Carding
Professional
- Messages
- 2,870
- Reaction score
- 2,511
- Points
- 113
Digicel Pacific is a new spy hub in the Pacific region.
As Citizen Lab researchers recently found out, the telecommunications company Digicel Pacific, owned by Australia and operating in the Pacific Islands, was most likely used by private spy firms to spy on and steal people's data around the world.
Experts analyzed data from Mobile Surveillance Monitor and found that unknown attackers, probably private spies, used the resources of the Digicel Pacific network to attack mobile phones in Africa. Such attacks have previously been used by firms engaged in espionage for hire, as well as state actors.
The attackers used Digicel Pacific's Global Title to send requests to mobile phones around the world. These queries can be used to determine the phone's location, intercept messages, and make calls.
"Global headers are sort of addresses on 3G networks that can be used to send requests to phones connected to mobile carriers anywhere on Earth," explained Gary Miller, a research associate at Citizen Lab.

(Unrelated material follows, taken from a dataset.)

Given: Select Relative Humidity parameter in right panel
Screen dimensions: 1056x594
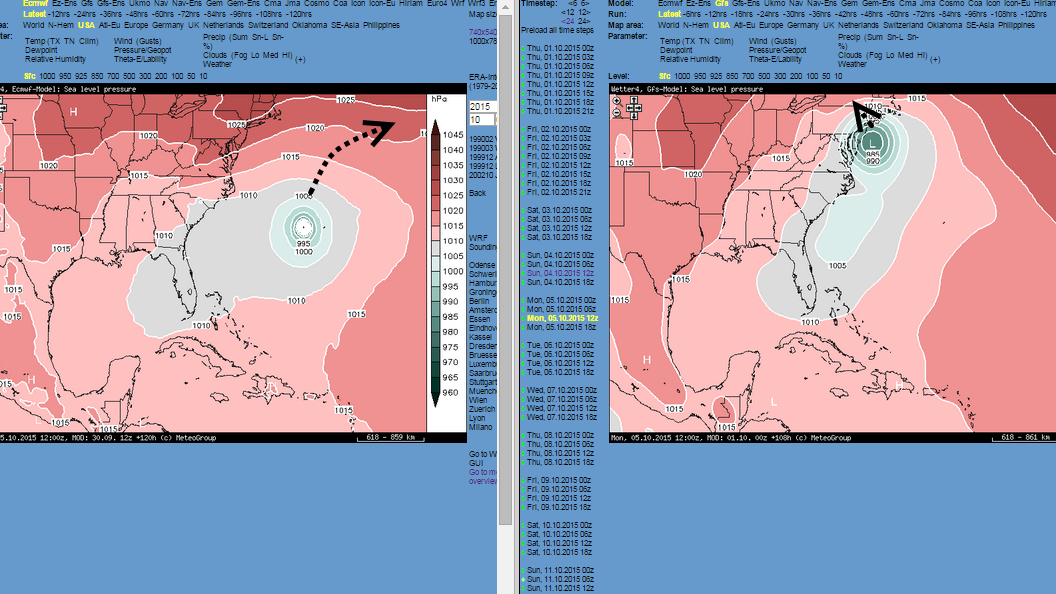Looking at the screenshot, I should tap(690, 59).
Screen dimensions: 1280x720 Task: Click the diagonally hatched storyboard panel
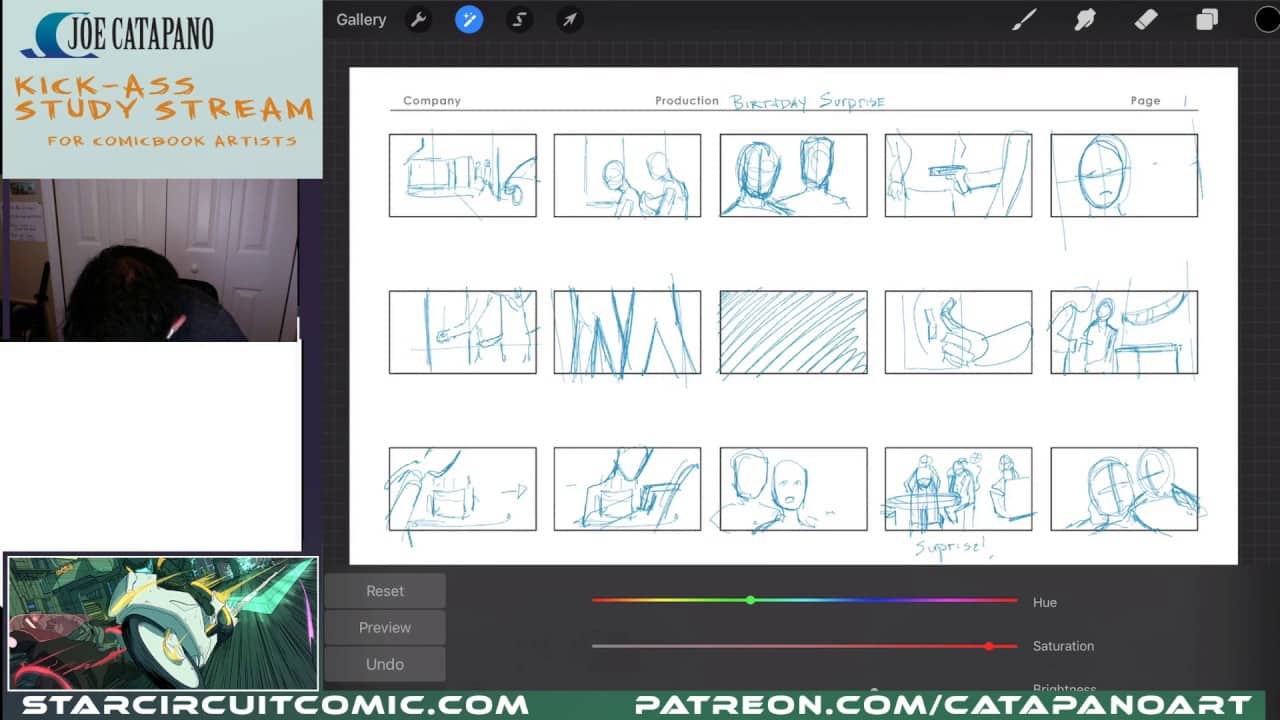(793, 332)
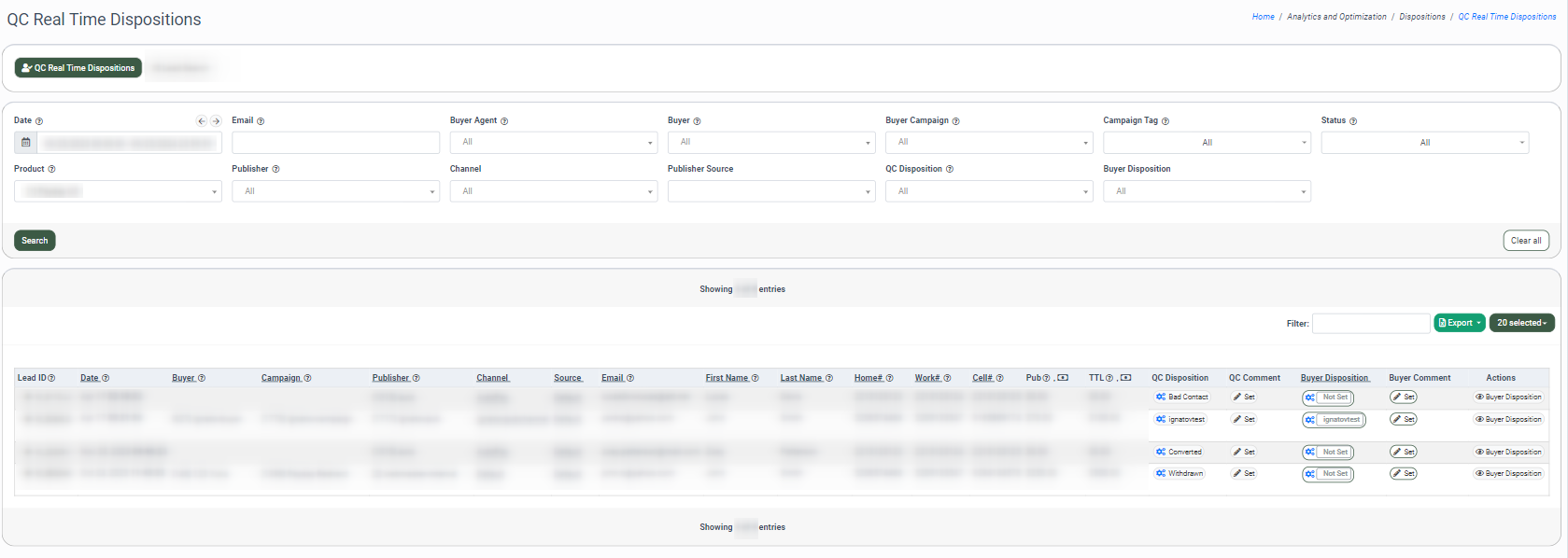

Data analysis over the past 12 months revealed more than 21,000 suspicious requests using Digicel Pacific global headers from 5 countries: Fiji, Papua New Guinea, Samoa, Tonga and Vanuatu. After a brief lull, the number of attacks has increased sharply again in recent months.
Although hackers used Digicel's global headers, the attacks bypassed Digicel's networks. Their lease allowed the attackers to hide their identity.
The abuse of Digicel Pacific's resources occurred even before the company's purchase by the Australian telecommunications operator Telstra in July 2022. And despite the fact that the provider previously promised to stop renting out Digicel global headers to third parties, Citizen Lab experts found that attackers continued to use them.
Experts believe that the company could have taken much more drastic measures to curb abuse, but for some reason it did not. A banal lease termination is not enough — global headlines must be completely removed from global networks.
Although the purchase of Digicel was seen as a way to prevent spying by China, Chinese intelligence agencies are also known to use similar attacks in other regions of the world. Thus, the leak of global headlines poses a threat not only from commercial spies, but also from state actors.
The problem of abuse of global headers is relevant not only for Digicel. Any telecommunications operator can face similar attacks in the event of a leak or unauthorized lease of its resources by intruders.
Experts urge telecom companies to be vigilant and immediately respond to any signs of network compromise in order to prevent the use of their infrastructure for criminal purposes.
As Citizen Lab researchers recently found out, the telecommunications company Digicel Pacific, owned by Australia and operating in the Pacific Islands, was most likely used by private spy firms to spy on and steal people's data around the world.
Experts analyzed data from Mobile Surveillance Monitor and found that unknown attackers, probably private spies, used the resources of the Digicel Pacific network to attack mobile phones in Africa. Such attacks have previously been used by firms engaged in espionage for hire, as well as state actors.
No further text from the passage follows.